[Items from a dataset]

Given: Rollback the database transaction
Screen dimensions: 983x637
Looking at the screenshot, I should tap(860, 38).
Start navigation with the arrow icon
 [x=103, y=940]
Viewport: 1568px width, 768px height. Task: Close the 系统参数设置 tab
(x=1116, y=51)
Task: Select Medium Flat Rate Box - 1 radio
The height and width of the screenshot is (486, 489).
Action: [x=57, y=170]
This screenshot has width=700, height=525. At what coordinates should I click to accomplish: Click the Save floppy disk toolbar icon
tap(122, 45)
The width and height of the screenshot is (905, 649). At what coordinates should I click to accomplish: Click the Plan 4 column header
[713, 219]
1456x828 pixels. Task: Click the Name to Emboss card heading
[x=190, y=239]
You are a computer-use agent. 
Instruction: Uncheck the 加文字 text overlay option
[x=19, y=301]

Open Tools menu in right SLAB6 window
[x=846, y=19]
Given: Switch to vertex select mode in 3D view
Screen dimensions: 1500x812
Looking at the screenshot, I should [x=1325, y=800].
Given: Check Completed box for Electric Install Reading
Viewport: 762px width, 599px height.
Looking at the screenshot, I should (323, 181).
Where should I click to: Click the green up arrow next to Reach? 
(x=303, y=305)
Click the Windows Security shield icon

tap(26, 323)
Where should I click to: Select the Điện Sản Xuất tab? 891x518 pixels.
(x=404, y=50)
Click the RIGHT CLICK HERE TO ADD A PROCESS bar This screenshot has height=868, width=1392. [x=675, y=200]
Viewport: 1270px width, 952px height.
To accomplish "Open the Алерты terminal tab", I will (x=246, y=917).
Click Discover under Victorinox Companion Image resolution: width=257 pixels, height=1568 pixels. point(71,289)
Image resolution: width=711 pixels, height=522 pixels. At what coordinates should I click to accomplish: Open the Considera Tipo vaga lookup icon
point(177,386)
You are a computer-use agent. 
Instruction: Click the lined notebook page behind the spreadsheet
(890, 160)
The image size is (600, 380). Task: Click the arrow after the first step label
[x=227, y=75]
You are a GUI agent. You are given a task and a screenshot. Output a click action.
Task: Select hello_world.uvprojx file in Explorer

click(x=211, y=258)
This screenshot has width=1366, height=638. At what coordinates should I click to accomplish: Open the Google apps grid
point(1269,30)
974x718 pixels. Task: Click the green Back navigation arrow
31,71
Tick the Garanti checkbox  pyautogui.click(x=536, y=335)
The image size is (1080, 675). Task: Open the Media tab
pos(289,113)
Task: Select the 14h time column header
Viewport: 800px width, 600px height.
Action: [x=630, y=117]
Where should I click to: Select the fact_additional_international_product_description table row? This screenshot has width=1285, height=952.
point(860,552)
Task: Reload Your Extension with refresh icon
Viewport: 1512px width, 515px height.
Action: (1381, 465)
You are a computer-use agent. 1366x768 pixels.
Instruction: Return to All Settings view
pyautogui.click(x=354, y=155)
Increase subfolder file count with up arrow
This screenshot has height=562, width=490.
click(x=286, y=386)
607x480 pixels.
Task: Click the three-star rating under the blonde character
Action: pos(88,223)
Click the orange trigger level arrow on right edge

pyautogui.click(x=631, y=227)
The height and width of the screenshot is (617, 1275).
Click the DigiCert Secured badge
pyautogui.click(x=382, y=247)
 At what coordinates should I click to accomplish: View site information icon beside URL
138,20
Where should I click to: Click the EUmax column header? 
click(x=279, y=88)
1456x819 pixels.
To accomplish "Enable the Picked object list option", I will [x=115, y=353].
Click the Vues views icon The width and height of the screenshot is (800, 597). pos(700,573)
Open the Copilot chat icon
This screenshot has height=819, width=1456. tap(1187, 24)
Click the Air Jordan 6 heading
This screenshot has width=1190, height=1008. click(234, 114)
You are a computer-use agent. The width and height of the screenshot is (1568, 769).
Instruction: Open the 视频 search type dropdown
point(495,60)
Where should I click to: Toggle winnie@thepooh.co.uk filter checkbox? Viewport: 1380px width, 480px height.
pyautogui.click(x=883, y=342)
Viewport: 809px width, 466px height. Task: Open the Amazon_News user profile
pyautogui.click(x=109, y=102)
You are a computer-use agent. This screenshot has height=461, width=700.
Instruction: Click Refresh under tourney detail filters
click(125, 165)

§ **WORK REQUIRED**
Output every line of the rows above as a JSON list of strings, with one string per line and blank lines omitted.

§ **RESULT FOR THIS EXERCISE**
[
  "Given: Rollback the database transaction",
  "Screen dimensions: 983x637",
  "Looking at the screenshot, I should tap(860, 38).",
  "Start navigation with the arrow icon",
  " [x=103, y=940]",
  "Viewport: 1568px width, 768px height. Task: Close the 系统参数设置 tab",
  "(x=1116, y=51)",
  "Task: Select Medium Flat Rate Box - 1 radio",
  "The height and width of the screenshot is (486, 489).",
  "Action: [x=57, y=170]",
  "This screenshot has width=700, height=525. At what coordinates should I click to accomplish: Click the Save floppy disk toolbar icon",
  "tap(122, 45)",
  "The width and height of the screenshot is (905, 649). At what coordinates should I click to accomplish: Click the Plan 4 column header",
  "[713, 219]",
  "1456x828 pixels. Task: Click the Name to Emboss card heading",
  "[x=190, y=239]",
  "You are a computer-use agent. ",
  "Instruction: Uncheck the 加文字 text overlay option",
  "[x=19, y=301]",
  "Open Tools menu in right SLAB6 window",
  "[x=846, y=19]",
  "Given: Switch to vertex select mode in 3D view",
  "Screen dimensions: 1500x812",
  "Looking at the screenshot, I should [x=1325, y=800].",
  "Given: Check Completed box for Electric Install Reading",
  "Viewport: 762px width, 599px height.",
  "Looking at the screenshot, I should (323, 181).",
  "Where should I click to: Click the green up arrow next to Reach? ",
  "(x=303, y=305)",
  "Click the Windows Security shield icon",
  "tap(26, 323)",
  "Where should I click to: Select the Điện Sản Xuất tab? 891x518 pixels.",
  "(x=404, y=50)",
  "Click the RIGHT CLICK HERE TO ADD A PROCESS bar This screenshot has height=868, width=1392. [x=675, y=200]",
  "Viewport: 1270px width, 952px height.",
  "To accomplish \"Open the Алерты terminal tab\", I will (x=246, y=917).",
  "Click Discover under Victorinox Companion Image resolution: width=257 pixels, height=1568 pixels. point(71,289)",
  "Image resolution: width=711 pixels, height=522 pixels. At what coordinates should I click to accomplish: Open the Considera Tipo vaga lookup icon",
  "point(177,386)",
  "You are a computer-use agent. ",
  "Instruction: Click the lined notebook page behind the spreadsheet",
  "(890, 160)",
  "The image size is (600, 380). Task: Click the arrow after the first step label",
  "[x=227, y=75]",
  "You are a GUI agent. You are given a task and a screenshot. Output a click action.",
  "Task: Select hello_world.uvprojx file in Explorer",
  "click(x=211, y=258)",
  "This screenshot has width=1366, height=638. At what coordinates should I click to accomplish: Open the Google apps grid",
  "point(1269,30)",
  "974x718 pixels. Task: Click the green Back navigation arrow",
  "31,71",
  "Tick the Garanti checkbox  pyautogui.click(x=536, y=335)",
  "The image size is (1080, 675). Task: Open the Media tab",
  "pos(289,113)",
  "Task: Select the 14h time column header",
  "Viewport: 800px width, 600px height.",
  "Action: [x=630, y=117]",
  "Where should I click to: Select the fact_additional_international_product_description table row? This screenshot has width=1285, height=952.",
  "point(860,552)",
  "Task: Reload Your Extension with refresh icon",
  "Viewport: 1512px width, 515px height.",
  "Action: (1381, 465)",
  "You are a computer-use agent. 1366x768 pixels.",
  "Instruction: Return to All Settings view",
  "pyautogui.click(x=354, y=155)",
  "Increase subfolder file count with up arrow",
  "This screenshot has height=562, width=490.",
  "click(x=286, y=386)",
  "607x480 pixels.",
  "Task: Click the three-star rating under the blonde character",
  "Action: pos(88,223)",
  "Click the orange trigger level arrow on right edge",
  "pyautogui.click(x=631, y=227)",
  "The height and width of the screenshot is (617, 1275).",
  "Click the DigiCert Secured badge",
  "pyautogui.click(x=382, y=247)",
  " At what coordinates should I click to accomplish: View site information icon beside URL",
  "138,20",
  "Where should I click to: Click the EUmax column header? ",
  "click(x=279, y=88)",
  "1456x819 pixels.",
  "To accomplish \"Enable the Picked object list option\", I will [x=115, y=353].",
  "Click the Vues views icon The width and height of the screenshot is (800, 597). pos(700,573)",
  "Open the Copilot chat icon",
  "This screenshot has height=819, width=1456. tap(1187, 24)",
  "Click the Air Jordan 6 heading",
  "This screenshot has width=1190, height=1008. click(234, 114)",
  "You are a computer-use agent. The width and height of the screenshot is (1568, 769).",
  "Instruction: Open the 视频 search type dropdown",
  "point(495,60)",
  "Where should I click to: Toggle winnie@thepooh.co.uk filter checkbox? Viewport: 1380px width, 480px height.",
  "pyautogui.click(x=883, y=342)",
  "Viewport: 809px width, 466px height. Task: Open the Amazon_News user profile",
  "pyautogui.click(x=109, y=102)",
  "You are a computer-use agent. This screenshot has height=461, width=700.",
  "Instruction: Click Refresh under tourney detail filters",
  "click(125, 165)"
]